La ruelle du péché (Glory Alley, Raoul Walsh, 1952)

A la Nouvelle-Orléans, le jour d’un match décisif, un boxeur abandonne sa carrière et par là-même se fâche avec son entraîneur qui devait être son futur beau-père.

Dans cet univers de boxeurs, de jazzmen et de danseuses, Raoul Walsh est comme un poisson dans l’eau. Néanmoins, cette Nouvelle-Orléans recréée dans les studios de la MGM garde un aspect foncièrement artificiel en dépit des velléités d’authenticité. Ainsi, les interventions de Louis Armstrong, jouant un personnage secondaire ne rechignant pas à pousser la chansonnette, sont plaisantes mais relèvent d’un folklore très décoratif (rien à voir avec les délires de Stepin Fetchit dans Le soleil brille pour tout le monde). L’épatante concision du film (c’est dingue tout ce qui arrive au héros en 80 minutes) s’avère parfois asphyxiante. Plus de développements n’aurait certainement pas nui à la crédibilité d’un scénario parfois tiré par les cheveux.
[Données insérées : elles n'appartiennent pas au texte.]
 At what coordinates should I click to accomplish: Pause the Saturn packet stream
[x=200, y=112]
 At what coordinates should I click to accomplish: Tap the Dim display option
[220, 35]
Glory Alley reste un film d’une jolie vitalité, mélangeant les tons et les genres avec une aisance typique de son réalisateur. Il y a des moments d’une amertume vraie et touchante, tel celui où une jeune fille danse pour un père aveugle ruminant ses regrets sur son piano, et des plans magnifiques, tel celui du départ du héros.